After Constantine’s Edict of Milan (313 A.D.) Christians were allowed to construct places of worship. Constantine himself authorized the building of the basilica in 324. It was intended to enclose “Gaius’s Trophy” and to allow Peter’s tomb to become the centre of the structure. Consecrated in 329, the great basilica appeared as a longitudinal building with a nave, four aisles and a transept. Outside, a staircase led to the four-sided portico in front of the basilica, known also as Paradise, with a fountain in the middle for the ablutions of the catechumens.
The Constantinian basilica disappeared with time. Over 150 years passed from the decision of Nicholas V Parentucelli to enlarge and restore the ancient basilica to the completion of the Renaissance building with the façade (1612).
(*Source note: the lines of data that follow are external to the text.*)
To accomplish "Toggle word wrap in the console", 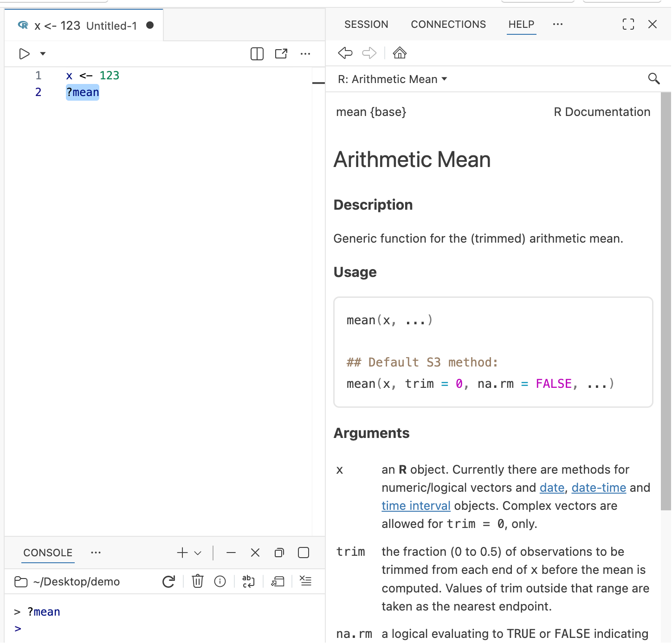I will (x=248, y=581).
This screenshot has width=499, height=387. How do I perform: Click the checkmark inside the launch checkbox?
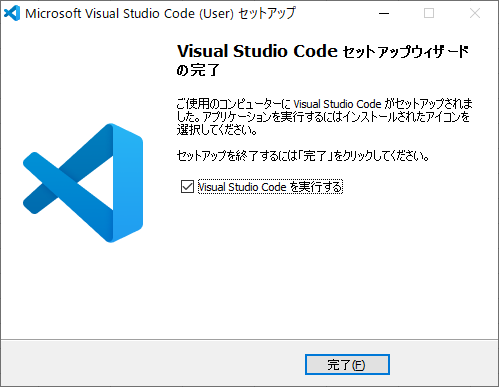point(187,187)
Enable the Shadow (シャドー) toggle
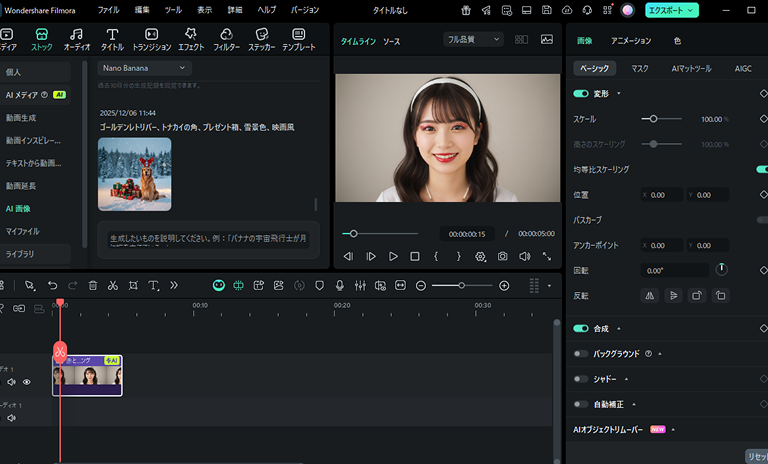The image size is (768, 464). click(581, 379)
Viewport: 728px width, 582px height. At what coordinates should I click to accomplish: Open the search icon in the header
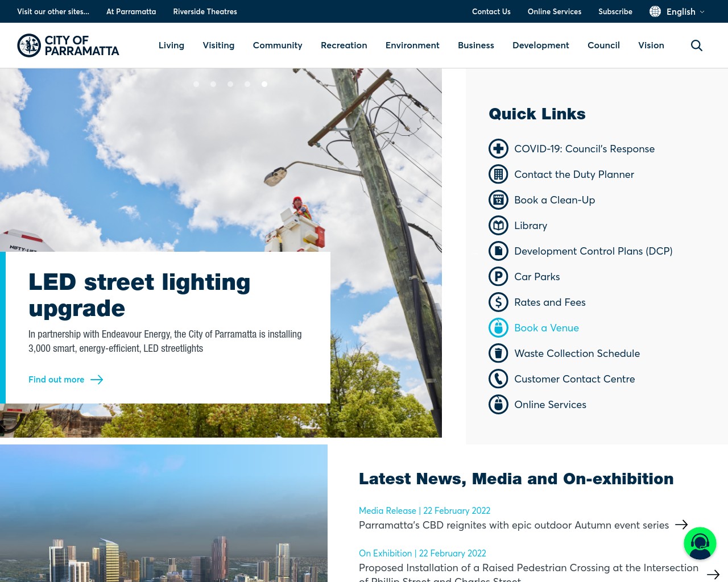pos(696,45)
This is quite a long period of time in terms of the number of years, but it is absolutely understandable if one remembers the enormous amount of work and the continuous changes in the planning.
In the over 150 years required to complete the basilica, the most famous artists of the time directed the “Fabbrica di San Pietro”. Among these were Raphael Sanzio, who decided to transform Bramante’s Greek cross design with a Latin cross-like structure in 1514; Antonio da Sangallo the Younger; and Michelangelo who, during the pontificate of Paul III, decided to reuse the original Greek cross plan, designed the dome and supervised its construction until his death in 1564.
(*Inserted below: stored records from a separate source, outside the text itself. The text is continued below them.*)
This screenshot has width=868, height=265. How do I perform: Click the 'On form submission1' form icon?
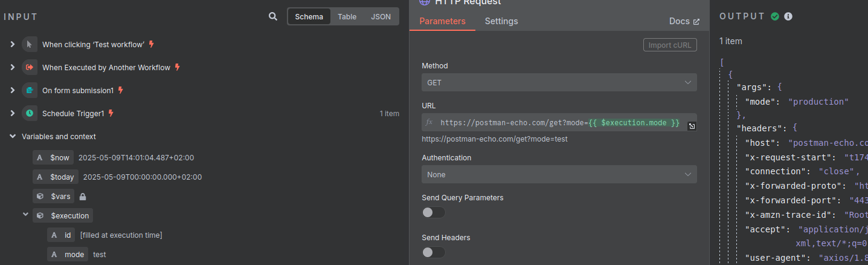click(29, 90)
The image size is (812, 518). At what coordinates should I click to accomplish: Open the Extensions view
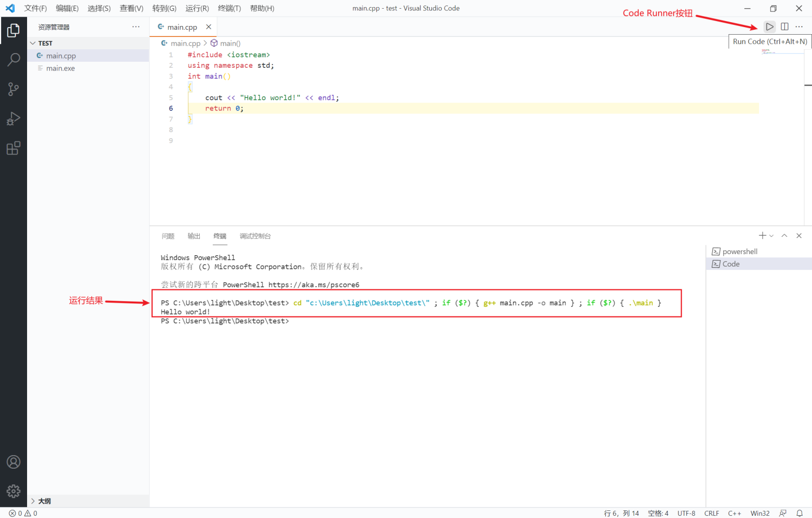tap(14, 148)
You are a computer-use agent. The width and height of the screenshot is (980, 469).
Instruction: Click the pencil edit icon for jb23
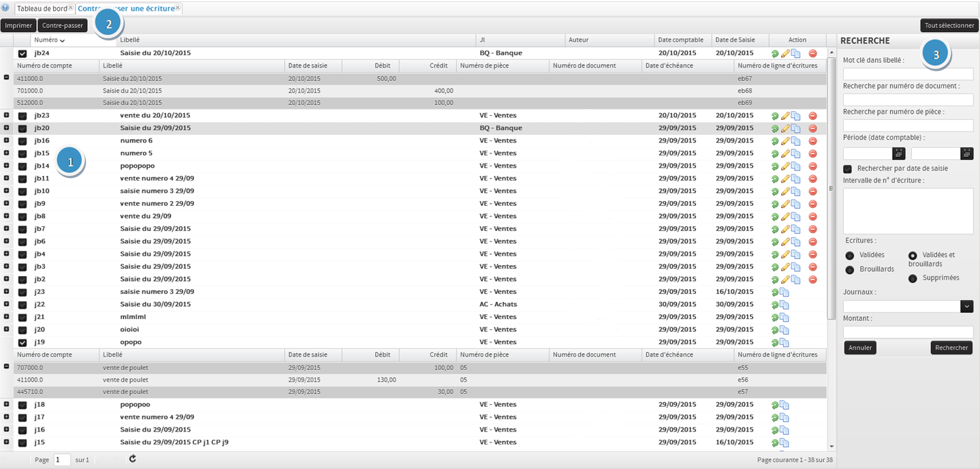pos(785,116)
Over the course of the next thirty years, the “Fabbrica di San Pietro” was directed by Giacomo Vignola, and then by the architects Giacomo Della Porta and Domenico Fontana, who completed Michelangelo’s plan of the dome around 1588. Saint Peter’s Basilica reached its present state thanks to Carlo Maderno, who went back to the Latin cross plan and defined the scenographic aspect of the façade.
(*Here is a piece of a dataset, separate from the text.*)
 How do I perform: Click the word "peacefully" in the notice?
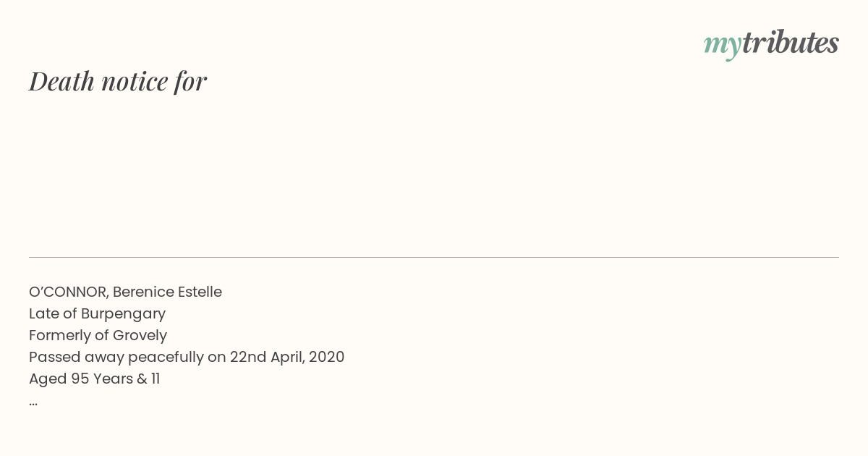click(x=166, y=358)
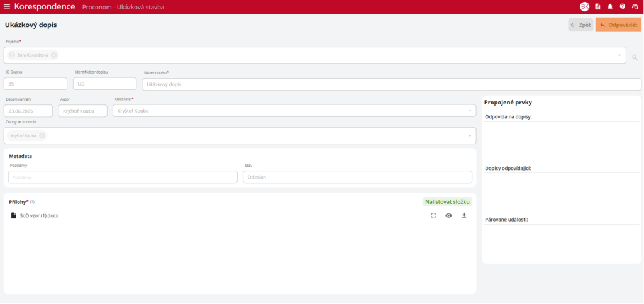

Work on the basilica was completed during the pontificate of Urban VIII in 1626, but it was only between 1656 and 1667 that Bernini, commissioned by Alexander VII, planned and constructed the great colonnade in Saint Peter’s Square with the 1st century B.C. obelisk in the middle. Originally set in the centre of Caligula’s Circus, where Saint Peter was martyred, it was moved to the present site in 1585 by Domenico Fontana, who was directed to do so by Sixtus V.
Saint Peter’s Basilica can host 20,000 people. It is 190 m long, the aisles are 58 m wide, the nave is 45.50 m high as far as the vault, the dome is about 136 m high as far as the cross.